▶ _Arbeitsauftrag A_
Erläutern Sie in einem bis drei Sätzen, warum die Hamburger Studie laut dem Auszug das Leben der Suchtkranken durch eine Herointherapie normalisieren will.
▶ _Arbeitsauftrag B_
Setzen Sie den Auszug über Suchthilfe im Anschluss an seinen letzten Satz fort.

▶ _Auszug_

______________________________

Studienleiter Michael Krausz, Direktor des Zentrums für interdisziplinäre Suchtforschung der Universität Hamburg, will etwa 1.000 langjährig Abhängige, die erfolglose Abstinenzversuche hinter sich haben, für die Studie gewinnen. Ziel ist es, durch eine Herointherapie, das Leben der Suchtkranken soweit zu normalisieren, dass sie sich für einen Entzug motivieren können. Wenn das drogenfreie Leben sinnlos erscheint, ist jeder Versuch eines Entzugs zwecklos.

Voraussetzung zur Teilnahme ist eine mindestens fünfjährige, intravenöse Abhängigkeit und ein Mindestalter von 23 Jahren. Die Hälfte der Teilnehmer erhält Heroin, die andere Hälfte Methadon. In Untergruppen wird zusätzlich geprüft, ob eine individuelle Intensivbetreuung erfolgreicher ist als ein Kontakt über eine Drogenberatung inklusive gruppentherapeutischer Sitzungen. Nach zwei Jahren hofft man auf erste Ergebnisse.

In der Schweizer Studie erhielten alle Teilnehmer Heroin. Es entschieden sich daraufhin zehn Prozent für den Weg in die Abstinenz und 16 Prozent stiegen auf die Methadonsubstitution um. Daneben infizierten sich die Abhängigen wesentlich seltener mit dem HI-Virus.

Rund um die Geburt

"Rund um die Geburt" nennt sich ein neues Kooperationsmodell in München. Drogenabhängige Schwangere und auch Kinder drogenabhängiger Mütter erfahren hier kontinuierliche, unterstützende Betreuung vor der Geburt und vor allem in der Zeit danach. Suchtmediziner, Frauenärzte, Neonatologen, Kinderärzte und Sozialpädagogen arbeiten hier interdisziplinär zusammen. In München gibt es etwa 5.000 bis 6.000 drogenabhängige Frauen. Ein Viertel davon hat Kinder. Die Neugeborenen leiden meist schon wenige Tage nach der Geburt unter Entzugserscheinungen, die meist mit Medikamenten gut therapierbar sind. Das allein reicht jedoch nicht aus.

______________________________

▶ _Erfasste Datensätze_

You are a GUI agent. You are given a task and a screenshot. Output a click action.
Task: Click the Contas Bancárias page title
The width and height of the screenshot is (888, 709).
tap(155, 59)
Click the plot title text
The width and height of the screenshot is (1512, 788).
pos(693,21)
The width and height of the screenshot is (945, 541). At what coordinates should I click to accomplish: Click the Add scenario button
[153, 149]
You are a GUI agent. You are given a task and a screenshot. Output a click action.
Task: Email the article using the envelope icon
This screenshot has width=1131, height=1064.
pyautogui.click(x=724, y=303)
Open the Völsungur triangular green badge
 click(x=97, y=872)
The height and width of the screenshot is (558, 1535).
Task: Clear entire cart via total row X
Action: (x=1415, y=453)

______________________________

▶ _Antwortbereich A_
Die Herointherapie soll das Leben der langjährig Abhängigen so weit normalisieren, dass sie sich für einen Entzug motivieren können. Der Auszug begründet das damit, dass jeder Entzugsversuch zwecklos ist, wenn das drogenfreie Leben sinnlos erscheint.

▶ _Antwortbereich B_
Vorläufer des Modellprojekts ist in München eine Einrichtung namens Extra. Dieses Beratungs- und Kontaktzentrum für drogenabhängige und gefährdete Frauen und Mädchen, Mütter und ihre Kinder sowie für Schwangere arbeitet seit fünf Jahren erfolgreich nach diesem Schema. Regelmäßig treffen sich Sozialmediziner, Psychologen, Angehörige, Frauen- und Kinderärzte in Round-Table-Gesprächen. In Anwesenheit der Betroffenen erarbeiten alle gemeinsam einen Weg. "Es wird besonders auf die Kinder eingegangen, die bisher oft nicht beachtet wurden", weiß Roswitha Soltau, erfahrene Psychologin auf diesem Gebiet, zu berichten. Frauen wollen ihre Sucht meist geheim halten, dadurch sind sie schwierig zu finden und zu betreuen. Zudem leiden Methadon-substituierte Abhängige oft unter einer Mischsucht. Sie konsumieren zusätzlich Alkohol, Benzodiazepine, Amphetamine, Kokain oder Heroin. Deshalb ist Soltau auch für eine radikale Lösung: für den Ausstieg zum Wohle der Mutter und des Kindes. Unter dem Einfluss zentral wirkender Substanzen, auch von Methadon, ist die Wahrnehmung stark beeinträchtigt, die gerade in der Kindererziehung sehr wichtig ist.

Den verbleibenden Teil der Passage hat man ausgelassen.